A new study by NASDAQ OMX Advisory Services (available here) has recently hailed the power of a wide range of active owners to transform how companies think about value and ESG risks, calling it a “Silent Revolution”. The study finds that institutional investors committed to incorporating ESG criteria into investment decisions currently account for over 50 percent of all global assets under management, and their presence is critical to the success of new investor and asset manager stewardship codes already enacted by several countries, including the U.K.[6] and, most recently, Japan.[7]

Ultimately, the validity of the risk hypothesis depends on the influence active, ESG-oriented owners have in the market. Recognizing that institutional investors have increasing market power to drive ESG integration by fund managers and investment professionals, the paper concludes by suggesting steps boards, regulators, and investors themselves can take to better align shareholder activism in its many forms with other external and internal drivers of long-term risk management and oversight.

 

[1] Lynne L. Dallas, Short-Termism, The Financial Crisis & Corporate Governance, 37 J. Corp. L. 265 (2012); William W. Bratton & Michael L. Wachter, The Case Against Shareholder Empowerment, 158 U. Pa. L. Rev. 653, 716-23 (2010).

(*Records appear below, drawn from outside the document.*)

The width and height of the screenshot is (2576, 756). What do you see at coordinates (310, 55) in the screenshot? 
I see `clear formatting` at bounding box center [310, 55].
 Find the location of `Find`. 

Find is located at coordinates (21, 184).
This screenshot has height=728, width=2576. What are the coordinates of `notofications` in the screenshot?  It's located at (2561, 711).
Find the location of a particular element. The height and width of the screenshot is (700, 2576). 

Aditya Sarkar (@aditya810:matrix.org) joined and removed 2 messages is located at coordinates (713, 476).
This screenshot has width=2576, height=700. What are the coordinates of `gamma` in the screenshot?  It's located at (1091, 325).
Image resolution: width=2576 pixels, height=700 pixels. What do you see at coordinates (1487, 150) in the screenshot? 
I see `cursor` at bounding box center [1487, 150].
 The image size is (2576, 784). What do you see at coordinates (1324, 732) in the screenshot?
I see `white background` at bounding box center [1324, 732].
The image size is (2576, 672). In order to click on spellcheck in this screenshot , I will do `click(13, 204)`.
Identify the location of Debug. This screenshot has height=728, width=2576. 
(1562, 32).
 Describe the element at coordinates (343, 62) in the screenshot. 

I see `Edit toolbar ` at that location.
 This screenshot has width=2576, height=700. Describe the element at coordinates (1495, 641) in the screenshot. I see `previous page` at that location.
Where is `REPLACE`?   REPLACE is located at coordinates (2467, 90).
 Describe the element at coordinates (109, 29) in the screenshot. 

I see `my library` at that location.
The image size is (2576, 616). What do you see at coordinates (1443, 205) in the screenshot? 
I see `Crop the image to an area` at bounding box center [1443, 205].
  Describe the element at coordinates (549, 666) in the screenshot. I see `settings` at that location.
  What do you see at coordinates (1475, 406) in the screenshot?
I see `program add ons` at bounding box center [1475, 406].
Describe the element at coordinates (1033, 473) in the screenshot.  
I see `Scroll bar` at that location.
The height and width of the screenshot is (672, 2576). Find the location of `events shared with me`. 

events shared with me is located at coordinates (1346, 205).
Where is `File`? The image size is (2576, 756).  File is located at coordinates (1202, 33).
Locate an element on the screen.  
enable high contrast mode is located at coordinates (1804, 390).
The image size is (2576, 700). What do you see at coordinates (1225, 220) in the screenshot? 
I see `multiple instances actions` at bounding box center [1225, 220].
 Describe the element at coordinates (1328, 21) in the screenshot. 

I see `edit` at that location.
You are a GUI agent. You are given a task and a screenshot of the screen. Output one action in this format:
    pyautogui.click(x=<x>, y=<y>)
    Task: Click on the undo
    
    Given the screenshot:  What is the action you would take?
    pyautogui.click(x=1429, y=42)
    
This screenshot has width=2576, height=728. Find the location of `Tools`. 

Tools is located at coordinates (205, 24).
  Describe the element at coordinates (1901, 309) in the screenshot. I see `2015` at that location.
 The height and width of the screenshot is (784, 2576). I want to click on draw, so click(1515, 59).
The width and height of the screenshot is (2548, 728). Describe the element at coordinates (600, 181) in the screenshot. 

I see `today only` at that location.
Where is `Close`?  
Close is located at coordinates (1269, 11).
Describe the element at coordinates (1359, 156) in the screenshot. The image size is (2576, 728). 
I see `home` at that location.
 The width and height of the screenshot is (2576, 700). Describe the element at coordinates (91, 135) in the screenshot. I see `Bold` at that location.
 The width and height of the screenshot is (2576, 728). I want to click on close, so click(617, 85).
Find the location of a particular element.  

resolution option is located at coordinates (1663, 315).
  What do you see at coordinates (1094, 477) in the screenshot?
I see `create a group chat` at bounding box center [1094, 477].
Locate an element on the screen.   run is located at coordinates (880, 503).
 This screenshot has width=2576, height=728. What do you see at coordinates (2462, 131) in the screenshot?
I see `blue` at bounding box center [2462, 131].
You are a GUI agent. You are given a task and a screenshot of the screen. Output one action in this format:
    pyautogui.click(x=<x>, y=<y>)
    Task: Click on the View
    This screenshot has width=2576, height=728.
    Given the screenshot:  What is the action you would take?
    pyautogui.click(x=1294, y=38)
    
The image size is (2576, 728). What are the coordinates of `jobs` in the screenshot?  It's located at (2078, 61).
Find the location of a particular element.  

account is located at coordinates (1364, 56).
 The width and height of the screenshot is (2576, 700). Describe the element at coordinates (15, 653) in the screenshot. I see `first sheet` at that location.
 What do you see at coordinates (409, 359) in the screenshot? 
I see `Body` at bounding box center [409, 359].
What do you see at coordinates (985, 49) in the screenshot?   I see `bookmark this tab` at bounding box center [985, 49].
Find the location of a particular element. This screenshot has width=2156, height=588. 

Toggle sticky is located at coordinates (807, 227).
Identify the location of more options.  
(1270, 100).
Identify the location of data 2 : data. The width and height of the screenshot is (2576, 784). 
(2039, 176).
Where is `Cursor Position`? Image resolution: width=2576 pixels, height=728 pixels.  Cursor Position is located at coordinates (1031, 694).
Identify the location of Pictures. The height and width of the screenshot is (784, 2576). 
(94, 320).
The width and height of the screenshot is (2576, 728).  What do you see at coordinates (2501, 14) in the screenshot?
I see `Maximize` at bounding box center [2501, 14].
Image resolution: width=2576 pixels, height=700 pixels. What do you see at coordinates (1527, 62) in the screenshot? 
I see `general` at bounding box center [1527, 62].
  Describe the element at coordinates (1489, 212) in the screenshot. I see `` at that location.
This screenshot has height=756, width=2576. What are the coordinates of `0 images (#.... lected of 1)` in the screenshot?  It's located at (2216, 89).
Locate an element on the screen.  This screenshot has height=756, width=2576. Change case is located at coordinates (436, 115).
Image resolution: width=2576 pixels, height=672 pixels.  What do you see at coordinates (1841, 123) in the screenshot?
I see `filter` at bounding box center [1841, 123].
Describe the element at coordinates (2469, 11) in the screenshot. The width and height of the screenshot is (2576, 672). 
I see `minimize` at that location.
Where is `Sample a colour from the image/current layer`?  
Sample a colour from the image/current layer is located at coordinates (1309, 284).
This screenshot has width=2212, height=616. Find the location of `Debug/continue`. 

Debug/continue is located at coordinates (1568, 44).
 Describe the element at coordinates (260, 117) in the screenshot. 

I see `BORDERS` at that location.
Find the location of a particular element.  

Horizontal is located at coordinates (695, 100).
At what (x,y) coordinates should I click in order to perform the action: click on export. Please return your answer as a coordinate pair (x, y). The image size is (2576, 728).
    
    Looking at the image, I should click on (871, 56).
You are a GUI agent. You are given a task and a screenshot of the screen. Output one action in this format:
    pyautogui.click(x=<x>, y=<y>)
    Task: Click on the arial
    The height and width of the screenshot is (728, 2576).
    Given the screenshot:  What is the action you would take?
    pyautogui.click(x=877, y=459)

[2] Ronald J. Gilson & Jeffrey N. Gordon, The Agency Costs of Agency Capitalism: Activist Investors and the Revaluation of Governance Rights, 113 Colum. L. Rev. 863 (2013).

[3] Ronald J. Gilson & Jeffrey N. Gordon, Agency Capitalism: Further Implications of Equity Intermediation (February 1, 2014). European Corporate Governance Institute (ECGI) – Law Working Paper No. 239/2014; Stanford Law and Economics Olin Working Paper No. 456; Columbia Law and Economics Working Paper No. 461. Available at SSRN: http://ssrn.com/abstract=2359690.

[4] Gilson & Gordon, supra note 2.

[5] See, e.g. James R. Copland, Special Report: Shareholder Activism by Socially Responsible Investors, Proxy Monitor 2014 (“in contrast to . . . corporate governance, [socially responsible] shareholder proposals . . . have only an attenuated connection, if any, to the company’s financial interests”).